= Actions to take =
**A)** Name every food the blog post titled "OMG!" mentions by a product name.
**B)** Write out the passage of the blog post titled "OMG!" that starts at "At one point" and ends at "lost our lives.".
**C)** Extend the blog post titled "OMG!", picking up after its final sentence.
── Text for analysis
Sunday, July 27, 2008

OMG!


The days leading up to my annual trek to the Glen Workshop in Santa Fe delivered an extra portion of OMG! moments: Monday’s all nighter in the E/R coincided with fearsomely violent storms, heralded by lightning bolts so bright and close it seemed our tiny car ferried the roving bullseye of an electrified cosmic dartboard. Though the flashes ushered us the entire way to the hospital in the wee hours of the night, the flood engendering downpour did not ensue until I’d deposited my husband with bleeding foot and our two daughters at the E/R entrance and gone to park the car. I was held hostage there by an irrational fear of death by barbeque until the knowledge that I had our insurance card in my bag and necessary stitching would likely be withheld until I coughed up proof of coverage finally propelled me, through vast sheets of water and death voltages, wet as unspun laundry, inside, where we spent a chilled and sleepless night. When we arrived home at 4:30 in the morning, after stops for meds and an Egg McMuffin for the hapless victim of the jagged stone left on the deck stairs while trying to rescue our kitten from prowling raccoons, none of us could sleep due to the crashing cacaphony that raged outside till late morning.

Fearing the lawn seats I’d secured weeks ago for the Jonas Brothers rain or shine concert in St. Louis would be rained out, I got online and found some same day seats available under cover, for twice what I’d paid for lawn seating, but who’s going to tell a 10 year old, who’d been dreaming intensely of this event for months, that mom did not care to sit in a downpour for 3 hours (the forecast that morning predicted a 50% chance of more rain at 6 pm) watching a tween band through waterspotted binoculars. I wouldn’t have done that for the Monkees. So we left at 4 pm, making one quick detour to St. Charles in hopes of grabbing some Branston Pickle and Twigletts from the British Store which had closed 30 mins. before we got there, and by foregoing dinner, arrived at the Verizon Theater promptly at 6 when the gates opened. And thus began a night I’ll never forget, not that I could anyway, what with the hearing loss I sustained.

Have you ever been in a car with five or six excited little girls? Have you ever noticed how shrill their little shrieks and shouts become? Multiply that by 10,000 and turn up the amps full blast, then sit back and try to relax for the next three hours. Bliss.
My daughter owes me dearly.


At one point I truly feared for our lives, this before the line-up began and after a mass sustained shriek erupted from the sea of preteens. Apparently, the JBs were signing autographs. We rushed with everyone else (my daughter in full fan mode, not to be deprived) to see and were caught in such a shove and crush of frenzied, mouth foaming girls that I thought we suffocate or our brains would forced out our ears. Fortunately, most of the aggressors were under 100 lbs.; had this been a soccer game in Europe, we’d have surely lost our lives.
────
── Data supplied
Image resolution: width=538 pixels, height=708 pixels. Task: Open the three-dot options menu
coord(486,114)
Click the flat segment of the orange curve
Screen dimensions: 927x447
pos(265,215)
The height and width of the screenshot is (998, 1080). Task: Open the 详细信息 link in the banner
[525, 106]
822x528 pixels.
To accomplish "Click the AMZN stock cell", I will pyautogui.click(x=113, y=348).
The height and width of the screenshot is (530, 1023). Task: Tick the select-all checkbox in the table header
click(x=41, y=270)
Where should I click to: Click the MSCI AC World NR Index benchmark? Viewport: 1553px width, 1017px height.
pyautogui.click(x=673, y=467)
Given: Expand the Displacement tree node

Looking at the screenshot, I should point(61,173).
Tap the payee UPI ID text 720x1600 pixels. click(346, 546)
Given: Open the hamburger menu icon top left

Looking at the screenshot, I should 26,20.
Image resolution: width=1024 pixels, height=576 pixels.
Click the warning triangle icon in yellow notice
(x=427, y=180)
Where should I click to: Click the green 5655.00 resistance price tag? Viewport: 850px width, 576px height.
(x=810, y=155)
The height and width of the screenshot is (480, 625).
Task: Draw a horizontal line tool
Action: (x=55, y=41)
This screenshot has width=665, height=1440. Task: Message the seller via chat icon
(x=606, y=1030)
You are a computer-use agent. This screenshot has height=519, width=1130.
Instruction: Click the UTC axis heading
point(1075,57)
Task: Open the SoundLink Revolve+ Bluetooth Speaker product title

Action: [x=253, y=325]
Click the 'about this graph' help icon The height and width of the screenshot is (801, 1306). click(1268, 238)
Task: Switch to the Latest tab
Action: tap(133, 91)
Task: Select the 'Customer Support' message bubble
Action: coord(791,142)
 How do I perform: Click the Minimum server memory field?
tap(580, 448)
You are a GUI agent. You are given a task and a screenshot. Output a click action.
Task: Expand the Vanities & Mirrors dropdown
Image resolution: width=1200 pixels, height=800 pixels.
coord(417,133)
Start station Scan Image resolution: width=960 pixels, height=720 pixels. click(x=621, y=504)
────
= Your responses =
**A)** Egg McMuffin, Branston Pickle, Twigletts

**B)**
At one point I truly feared for our lives, this before the line-up began and after a mass sustained shriek erupted from the sea of preteens. Apparently, the JBs were signing autographs. We rushed with everyone else (my daughter in full fan mode, not to be deprived) to see and were caught in such a shove and crush of frenzied, mouth foaming girls that I thought we suffocate or our brains would forced out our ears. Fortunately, most of the aggressors were under 100 lbs.; had this been a soccer game in Europe, we’d have surely lost our lives.

**C)**
You’ve heard of soccer dads? Meet JB moms...fascist women patrolling the crowds issuing threats of ticket confiscation to small un-armbanded girls should they dare to crash the “meet and greet.” How were we to know about armbands? Those moms were worse than the yellow shirted security detail who stood idly by the barricade fence watching the bone crushing, lung collapsing, sweat running spectacle. How were we to exit the horde when we could not move our feet? Those moms somehow yanked us out. I guess I should excuse their disdain and be grateful.

We arrived home in the wee hours, again, ears ringing and heads throbbing, one happy 10 yr. old’s dream come true.
That behind us, the rest of the week was its own crush of getting work finished, packing, shopping, etc. Anything but the chance to catch up on sleep. Running back to the St. Louis airport and dispersing family members to England, Louisana and New Mexico. Then reading the local paper at my parents’ home in Texas on Friday that the Jonas Brothers have reportedly bought a home in the neighborhood adjoining the one where my parents’ live. OMG!

2 comments:

jenni said...

OMG indeed! I got a little breathless reading all this.
:)

Anonymous said...

let me see if i can follow the progression:

the monkees - '60s
(skip a decade here. we were a bit too cool for a manufactured boy band.) - '70s
new kids on the block - '80s
insync - '90s (the brother version of this pop culture phenomenon was called the hansons. the record execs decided to leave off the 'brothers' part.)
jonas brothers - '00s

can't wait to see what the '10s holds for us. (he typed cynically...)

sure hope you don't ever have to be exposed to such an ordeal ever again. our friend dave is fast becoming a 'fan' of the JBs. (that's how the kids say it, right?) besides, if we aren't careful disney will take all our money!